As the noble Lord, Lord Stevenson, intimated, Amendment 54A comes out of the same concern, but takes a slightly different view of the problem, placing the onus on the Secretary of State rather than Ofcom. The noble Lord, Lord Mitchell, spoke about fixed and mobile convergence, and at the heart of the concern here is that we are not talking about two separate markets when we talk about broadband and wireless; with the approval of BT’s acquisition of EE, one player not only has a dominant position in fixed line but already has the lion’s share of the spectrum already allocated, at 42%. As the noble Lord, Lord Stevenson, has said, this may come up in a different place, but it is at the heart of concerns expressed here.
Clearly the two weaker players were not allowed to join together, so we have an asymmetry in the wireless market, with two strong players and two weaker operators, which adds to the imbalance of spectrum allocation. We should be aware that spectrum allocation imbalance can clearly affect prices. It could affect access and also the speed with which technologies are rolled out: a land bank, or the equivalent, could be created.
It seems that Ofcom has already recognised this issue and is seeking to limit access to one of the bandwidths—the 2.3 gigahertz—but has not covered bands in the 3.4 gigahertz range so the principle appears to have been acknowledged by Ofcom but the measure has not been fully thought through. In a sense, we are debating how much of a problem this is, given that Ofcom has acknowledged that it is a problem.

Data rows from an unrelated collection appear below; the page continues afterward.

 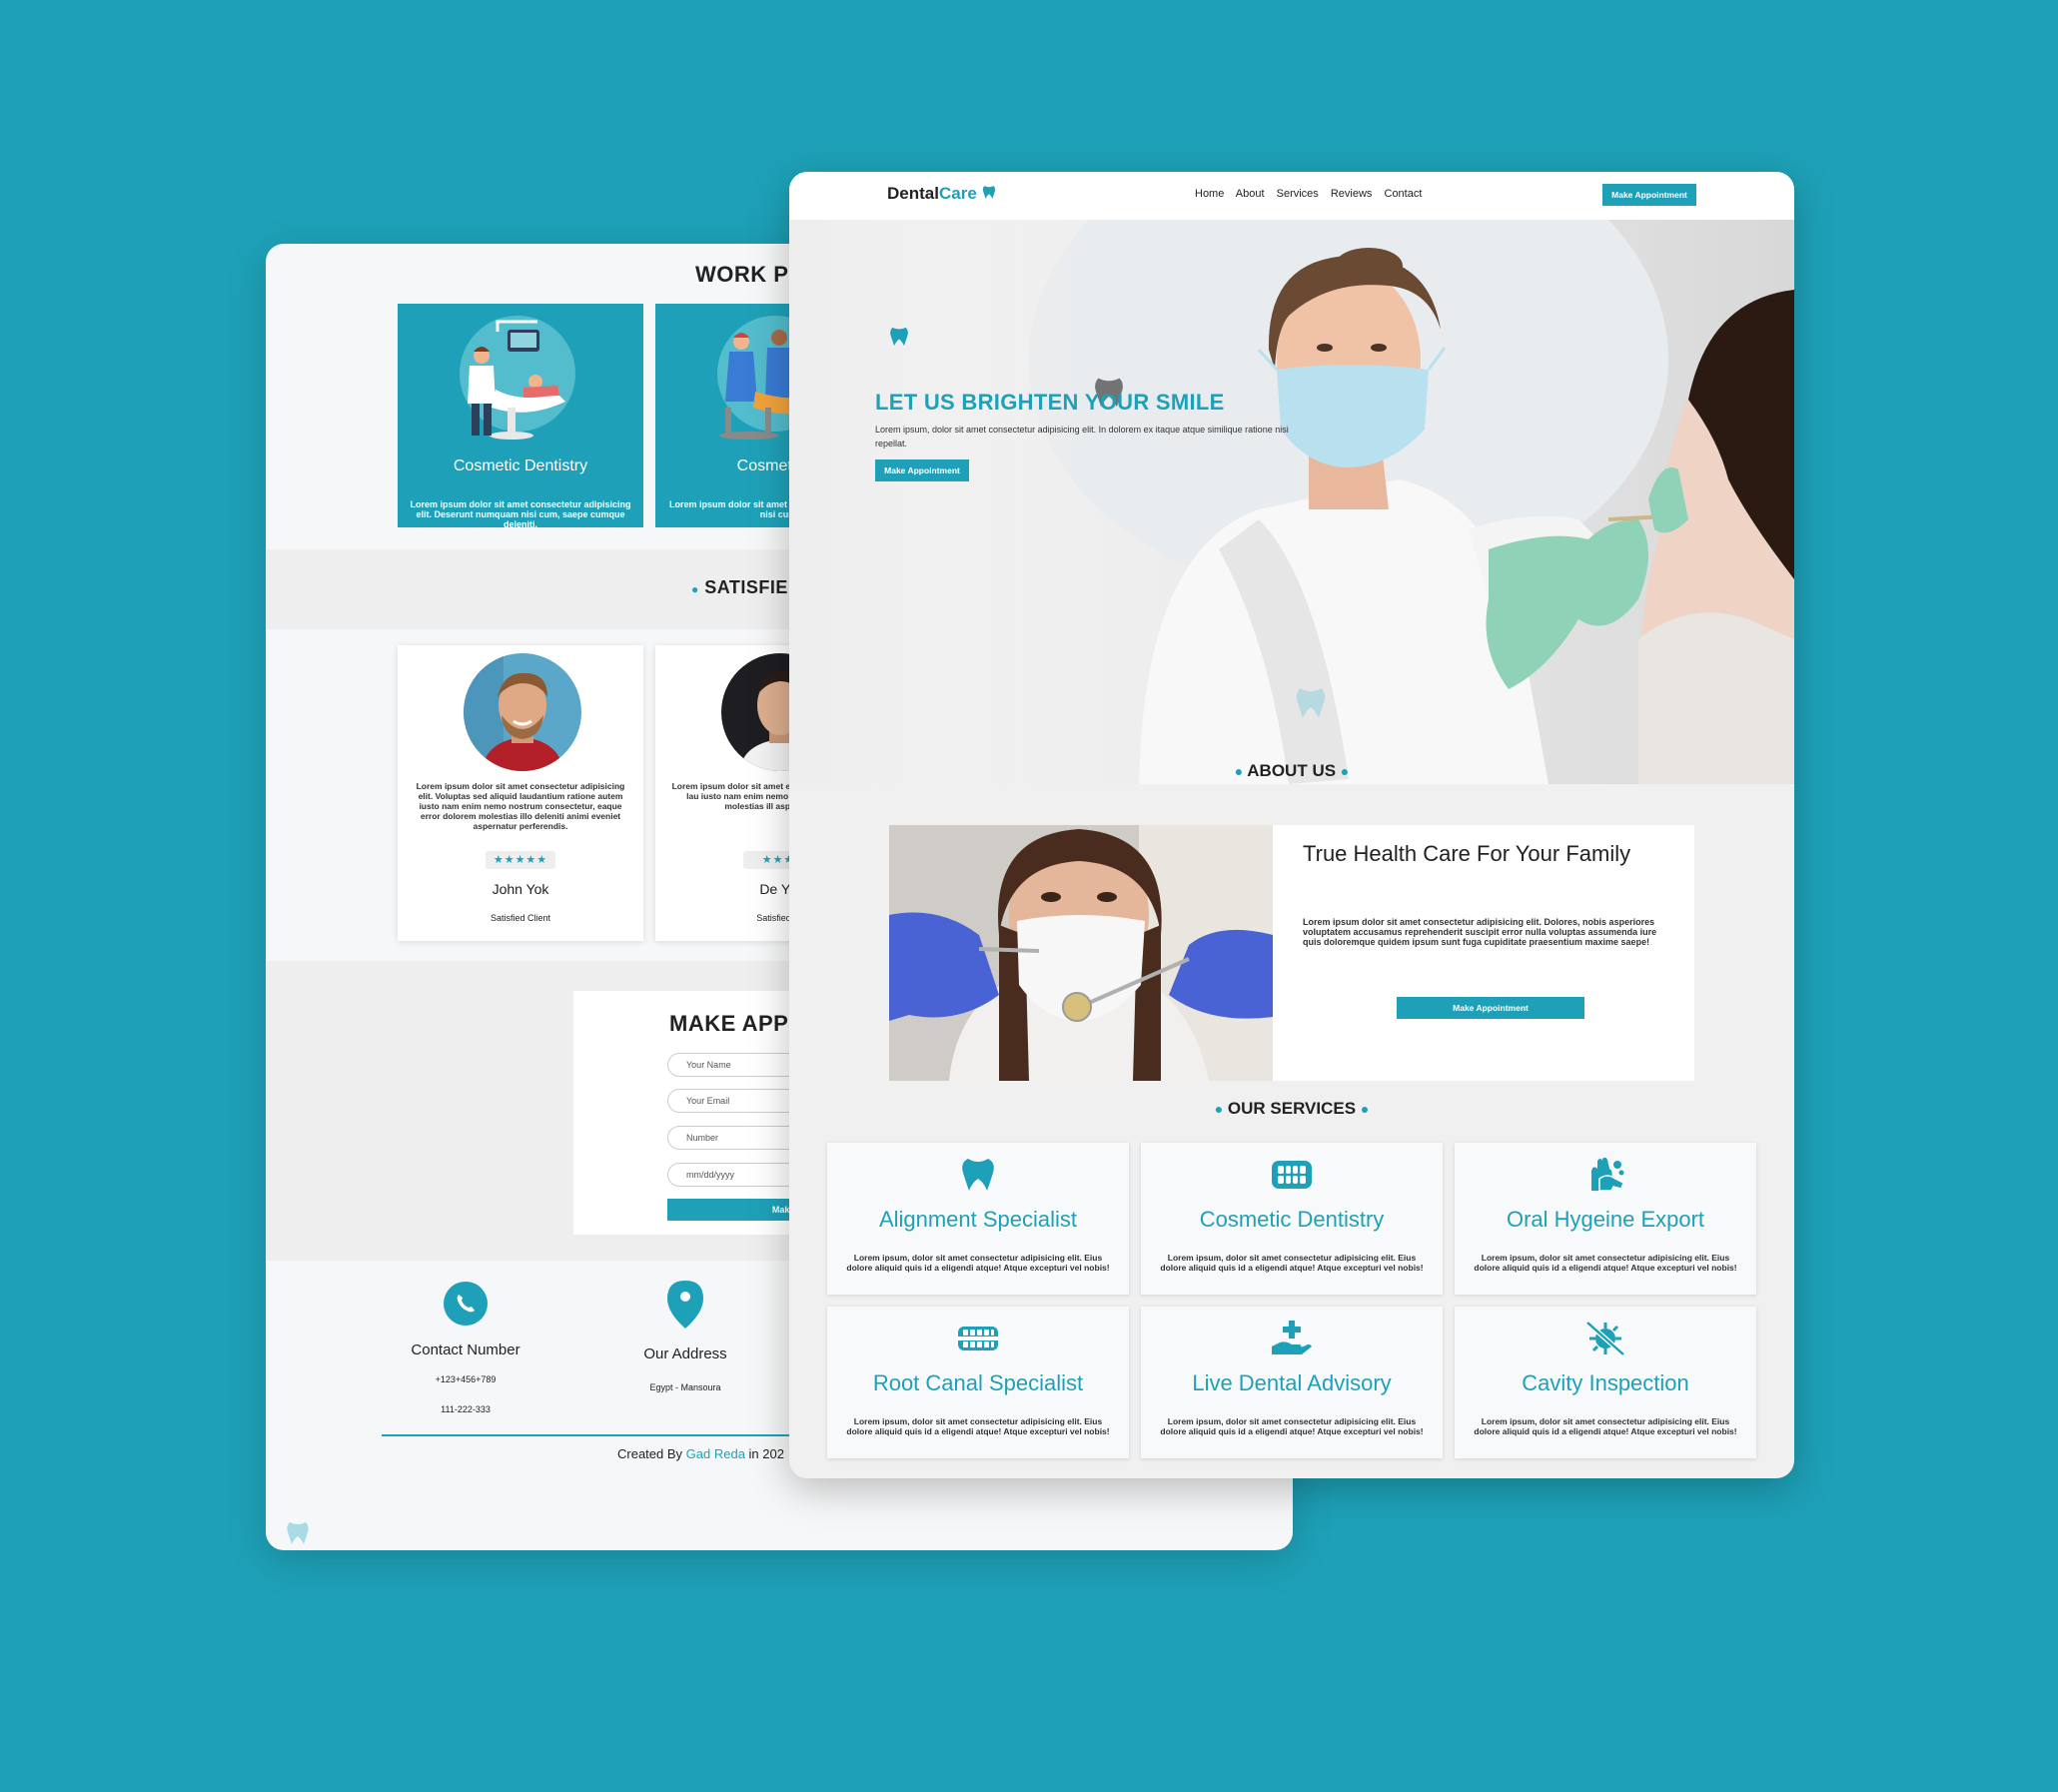 I want to click on footer-credit: Created By Gad Reda in 202, so click(x=700, y=1454).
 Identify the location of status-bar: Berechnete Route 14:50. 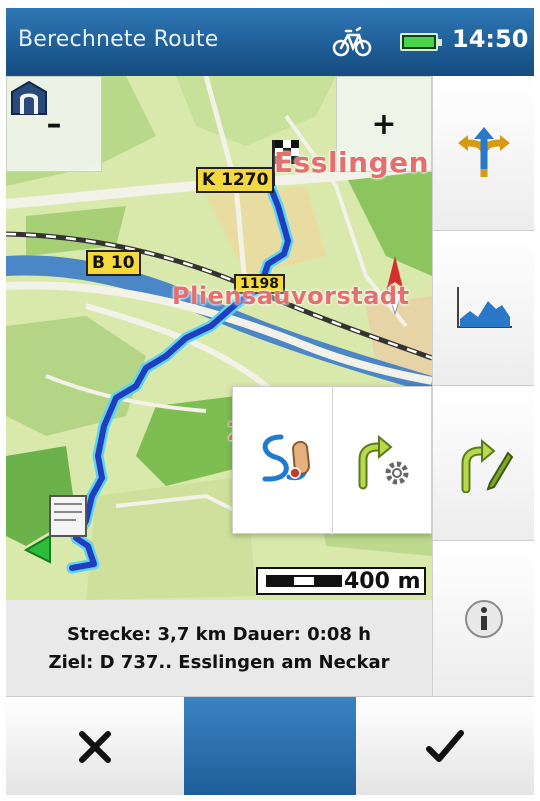
(270, 42).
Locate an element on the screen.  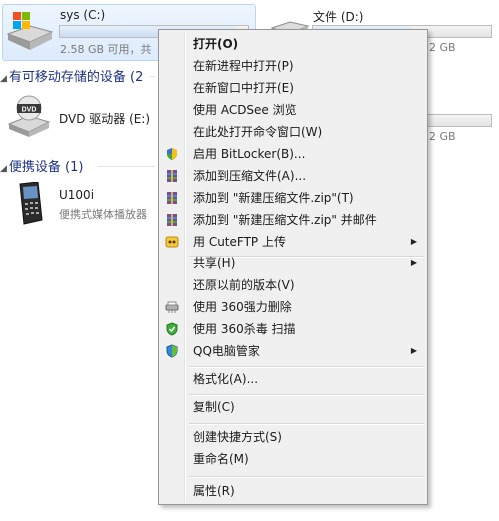
device-u100i: U100i 便携式媒体播放器 is located at coordinates (80, 205).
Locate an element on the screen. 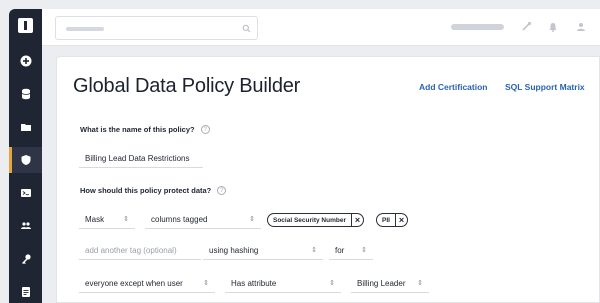 This screenshot has width=600, height=303. policy-name-question: What is the name of this policy? is located at coordinates (138, 130).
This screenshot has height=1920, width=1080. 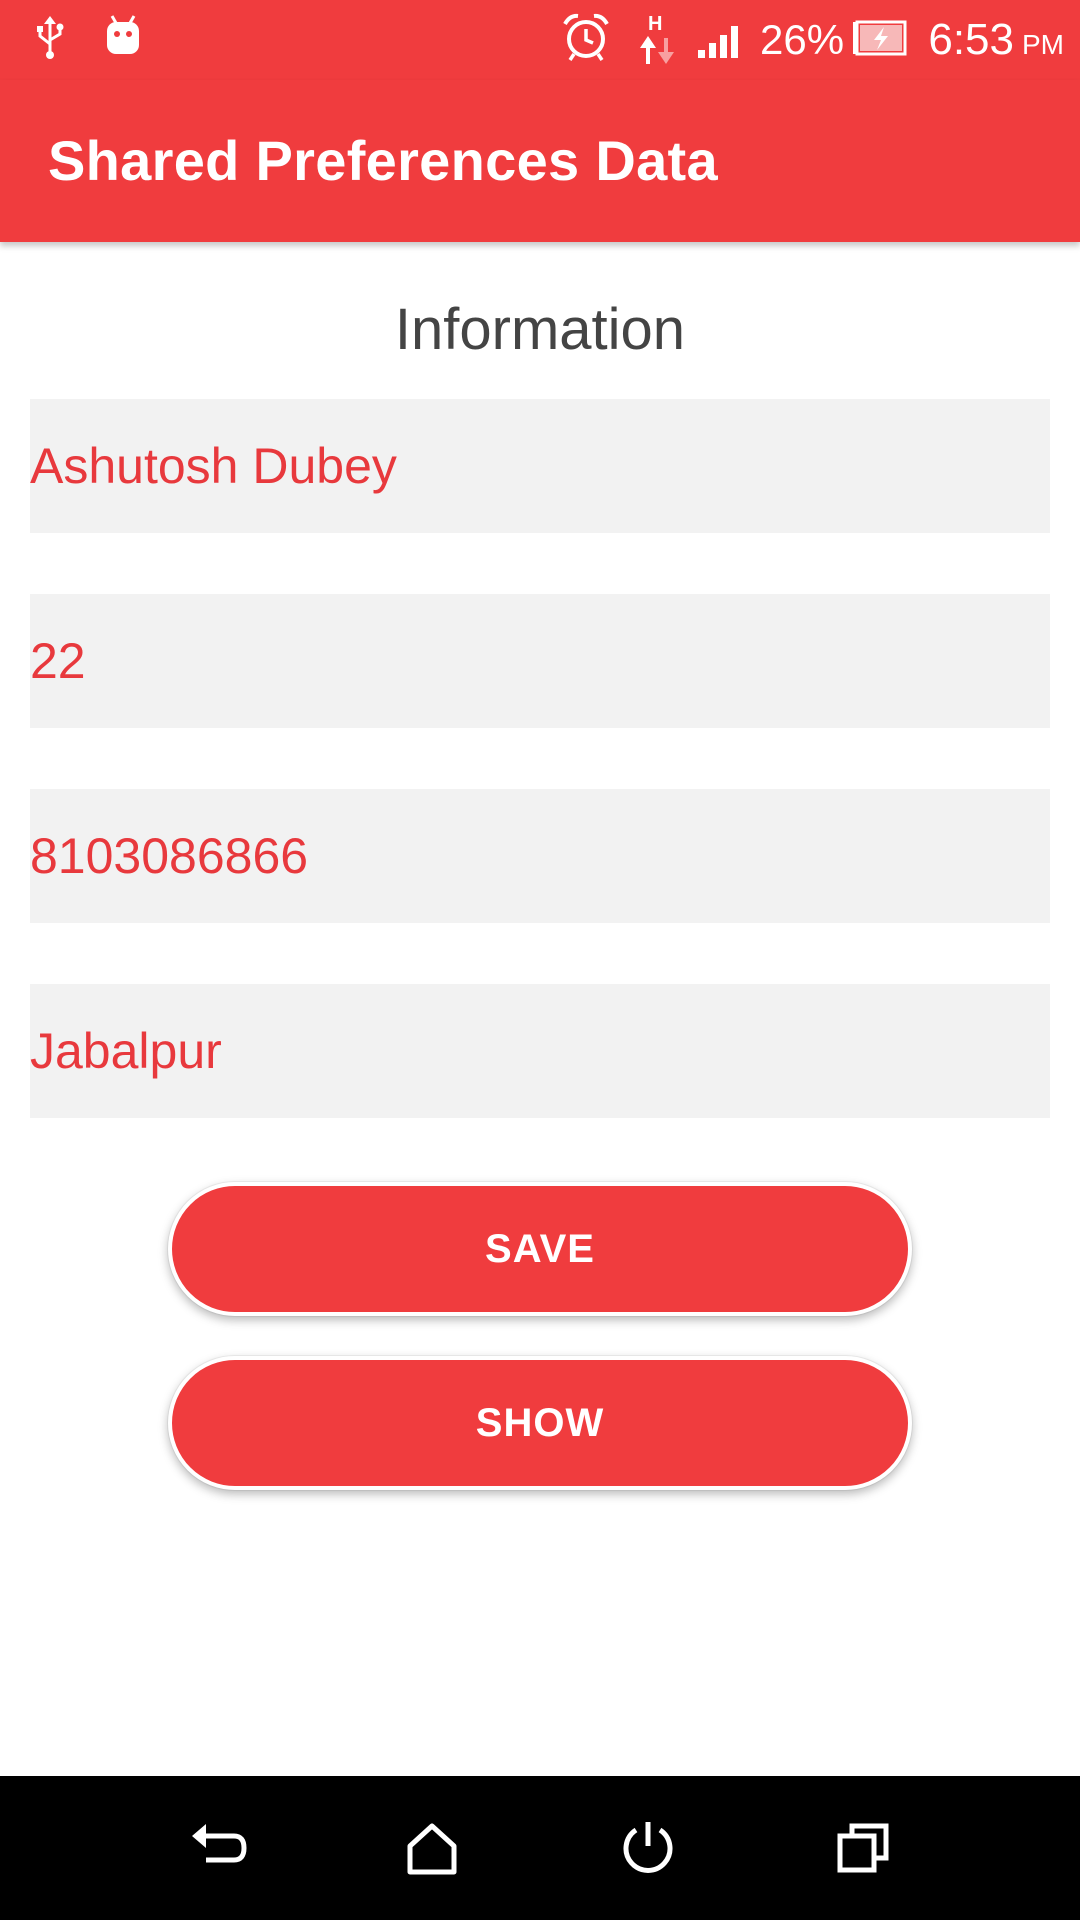 What do you see at coordinates (383, 160) in the screenshot?
I see `app-title: Shared Preferences Data` at bounding box center [383, 160].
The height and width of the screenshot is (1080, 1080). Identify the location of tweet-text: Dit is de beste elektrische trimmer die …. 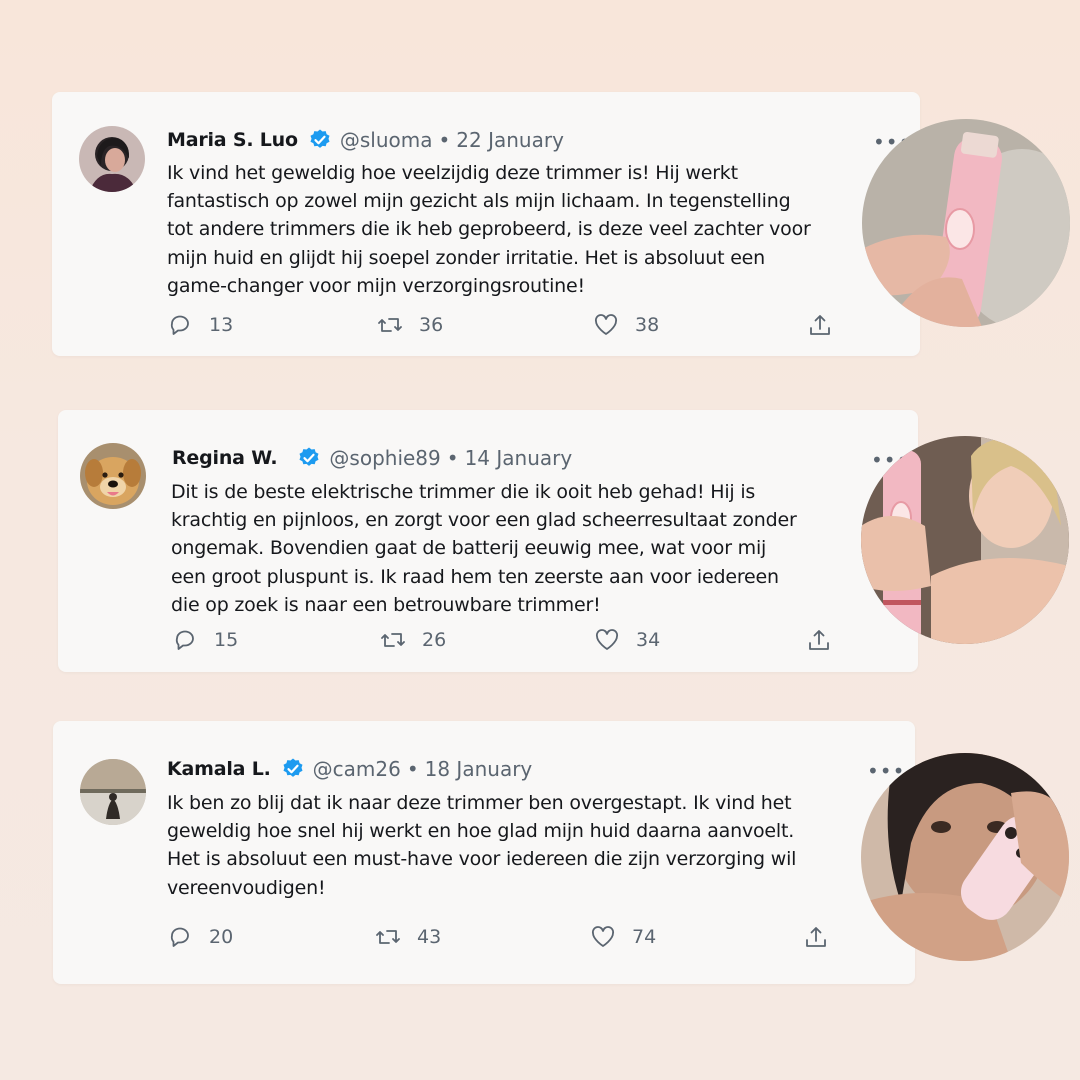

This is, therefore, also a probing amendment, and it would place a requirement on the Government, rather than Ofcom, to assess the situation and come back with a thorough review of whether this really is an issue. Clearly there is a perception, but we need to measure that perception and publish some sort of assessment of whether 30% is the right limit and, indeed, whether there is a problem at all. I therefore ask your Lordships to consider this as a way of teasing out issues that, if they are not dealt with now, will come back to haunt us much later.